Once behind the sturdy brick walls of the ‘hospital’ and its hundreds of secluded acres, all inmates were treated equally – equally bad!

A person whose offense was perhaps no more than being considered ‘a little slow’ might be confined at close quarters with the most infamous murderers of the day.

Perhaps the worst punishment an inmate could suffer in the asylum was to have Cannabelle for a room-mate.

Chapter Two: Cannabelle

One of the most feared dwellers of the asylum, Annabelle Parsons, was convicted of killing and eating more than two dozen people. Certified as a Lunatic, she escaped the hangman’s rope and was confined to the state hospital. A reporter for the Taunton Daily Chronicle dubbed her "Cannabelle’ and the nickname stuck with her for the rest of her life.

In her early 20s, sickly and ravaged by tuberculosis, she developed an appetite for eating human meat after reading a series of ‘scientific’ articles claiming the ingestion of homo sapien flesh produces wondrous health benefits and prolongs life.

Whether it was her cannibalism or the exercise regimen she began when she started her murdering ways, her ‘Consumption’ lessened and her constitution was markedly strengthened. She became a robust, healthy woman – more so with the ‘consumption’ of each new victim.

Taunton police began to suspect Cannabelle’s involvement in the disappearance of a number of local residents and visitors to the city. She was using her home as a rooming house and some of the victims were her boarders.

One evening just as she was about to make a fresh kill, the authorities broke into her quarters. She had slipped a ‘mickey’ into a glass of beer and served it to one of her guests. When the man fell unconscious she plugged his nose with corks and his mouth with an apple and patiently waited for him to suffocate. She was eager to begin her favorite job - gutting and butchering her prey. Luckily for the victim, the police arrived before he succumbed.

Cannabelle was shackled to a stretcher and transported to the asylum.

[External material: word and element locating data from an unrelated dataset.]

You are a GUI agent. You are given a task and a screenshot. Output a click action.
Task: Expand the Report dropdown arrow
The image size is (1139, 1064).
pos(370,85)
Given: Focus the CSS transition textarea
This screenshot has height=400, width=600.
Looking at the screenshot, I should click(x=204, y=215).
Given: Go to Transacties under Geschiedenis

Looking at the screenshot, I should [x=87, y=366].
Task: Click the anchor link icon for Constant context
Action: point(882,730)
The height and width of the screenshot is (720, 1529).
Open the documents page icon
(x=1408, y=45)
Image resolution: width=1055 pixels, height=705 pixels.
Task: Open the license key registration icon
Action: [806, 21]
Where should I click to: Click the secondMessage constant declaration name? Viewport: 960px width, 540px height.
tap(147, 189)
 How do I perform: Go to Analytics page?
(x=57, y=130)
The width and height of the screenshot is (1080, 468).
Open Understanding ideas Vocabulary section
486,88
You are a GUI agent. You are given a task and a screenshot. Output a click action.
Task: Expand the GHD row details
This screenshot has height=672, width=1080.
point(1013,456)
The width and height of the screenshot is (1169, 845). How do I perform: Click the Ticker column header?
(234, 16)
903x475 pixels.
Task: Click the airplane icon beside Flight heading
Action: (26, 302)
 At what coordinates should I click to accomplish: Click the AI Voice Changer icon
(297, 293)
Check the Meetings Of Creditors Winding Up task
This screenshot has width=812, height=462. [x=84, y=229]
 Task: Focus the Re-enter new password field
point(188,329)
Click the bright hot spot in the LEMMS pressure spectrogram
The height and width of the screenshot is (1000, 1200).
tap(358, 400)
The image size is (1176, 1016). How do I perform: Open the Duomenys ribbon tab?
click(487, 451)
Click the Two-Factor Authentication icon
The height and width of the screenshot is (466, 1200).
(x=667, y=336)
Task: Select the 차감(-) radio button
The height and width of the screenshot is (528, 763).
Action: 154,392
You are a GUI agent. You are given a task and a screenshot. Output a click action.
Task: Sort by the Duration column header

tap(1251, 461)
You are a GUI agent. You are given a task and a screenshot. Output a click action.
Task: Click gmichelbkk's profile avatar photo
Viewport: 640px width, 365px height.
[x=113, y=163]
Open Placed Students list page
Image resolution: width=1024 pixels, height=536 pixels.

According to the Chronicle reporter, John Grady, the authorities were astonished when they pried opened her locked pantry and found four dozen mason jars full of pickled human fingers and toes, neatly stacked in rows, plus large quantities of jerked human flesh in cloth sacks.

It took less than four hours for the vicious woman to make her mark of horror at the asylum. When Nurse Maggie Chappell and orderly Curt Martin entered the padded cell with her supper meal, they thought they were safe because Cannabelle was tightly bound in a straightjacket.

As Nurse Chappell held out a forkful of food, Cannabelle turned her head and slowly opened her mouth, revealing a dazzling set of white teeth filed down to razor sharp daggers.

Instinctively recoiling, the nurse drew her hand back – but not fast enough. Cannabelle’s head flew like the lash of a whip, tearing into bone and flesh, biting off three fingers at the second joint.

While she was greedily chewing the fingers, the orderly walked towards the ferocious inmate and backhanded her across the face – only to have his fingers similarly munched off in a split second of agony.

Four more victims lost pieces of themselves to the cannibal woman before the superintendent contacted the Raynham Iron Works and placed an order for a special metal mask that was fabricated and delivered in just two days.